I've demoted Tuesdays with Morrie to a book I really like. Below are a few excepts I shared or discussed with my friend AJ, who I am rereading our favorite books with.

On Marriage

“In this culture, it’s so important to find a loving relationship with someone because so much of the culture does not give you that. But the poor kids today, either they’re too selfish to take part in a real loving relationship, or they rush into marriage and then six months later, they get divorced. They don’t know what they want in a partner. They don’t know who they are themselves—so how can they know who they’re marrying?

It’s sad, because a loved one is so important. You realize that, especially when you’re in a time like I am, when you’re not doing so well. Friends are great, but friends are not going to be here on a night when you’re coughing and can’t sleep and someone has to sit up all night with you, comfort you, try to be helpful...

There are a few rules I know to be true about love and marriage: If you don’t respect the other person, you’re gonna have a lot of trouble. If you don’t know how to compromise, you’re gonna have a lot of trouble. If you can’t talk openly about what goes on between you, you’re gonna have a lot of trouble. And if you don’t have a common set of values in life, you’re gonna have a lot of trouble. Your values must be alike. And the biggest one of those values: your belief in the importance of your marriage.

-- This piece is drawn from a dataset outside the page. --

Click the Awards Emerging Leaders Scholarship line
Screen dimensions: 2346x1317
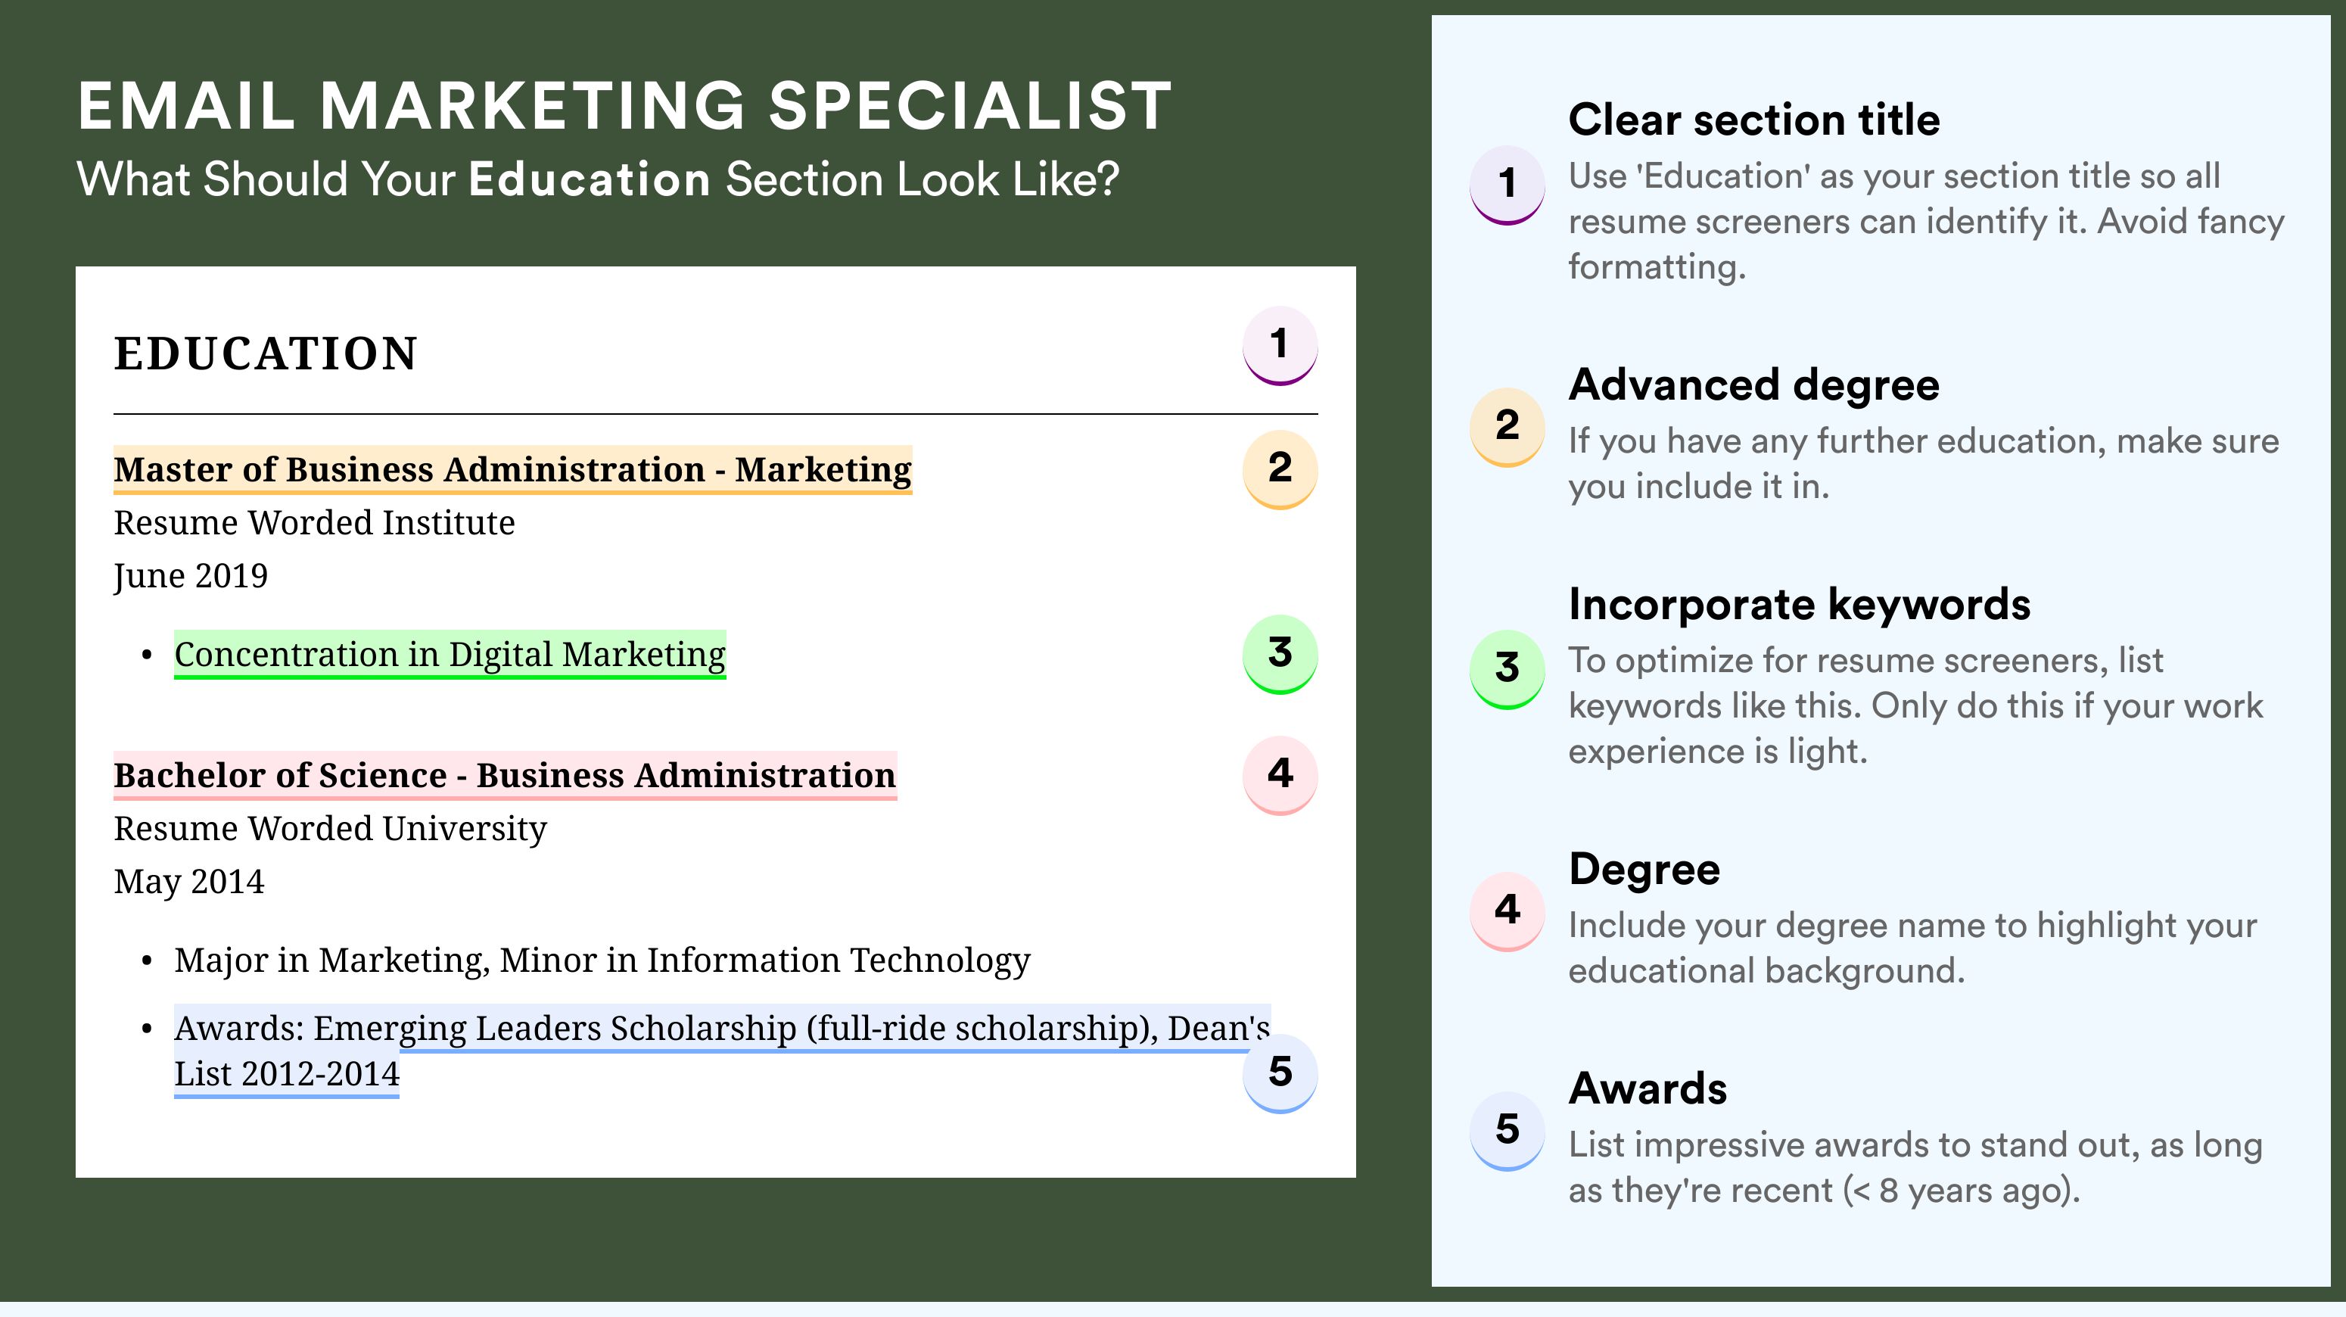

Personally, I think marriage is a very important thing to do, and you’re missing a hell of a lot if you don’t try it.” 

The poor kid today is a highlight of the cliche and simplistic view. And his ideas on the value of a loving relationship isn't very deep or groundbreaking. It isn't anything your grandmother couldn't tell you. 

With that said, the advice here is good. The values must not be alike, but I'd strongly encourage the values to be alike. It makes solving later problems, raising children, deciding how to live or where to live, and making big decisions less painful. But many readers may already be married. Morrie's audience at the time was a married man.

The value of the importance of the marriage. This is a great simple idea. "The biggest one of those values: your belief in the importance of your marriage." When times get rough, this could save marriages. What isn't stated is how to achieve and maintain this. Saying it is one thing, but how do you keep it and live it? Morrie has suggestion on that in plenty of places in the book: being loving, forgiving, and communicating well to name a few.

I don't accept the missing out if you don't try marriage. There's an opportunity cost. You're always missing out! Maybe if a couple can survive middle age, there is a large payout. I believe that is possible, and it might be enough to justify the risk of marriage. If you add the argument for having kids, it's probably less risky and provides greater rewards. I suspect the payout on raising kids is one of the best ROI people can make.

Exploitation

The author Mitch Albom summarizes Morrie's goal to never exploit people twice in the book. Here they both are stripped of their context.

"He made another vow that he kept to the end of his life: he would never do any work that exploited someone else, and he would never allow himself to make money off the sweat of others."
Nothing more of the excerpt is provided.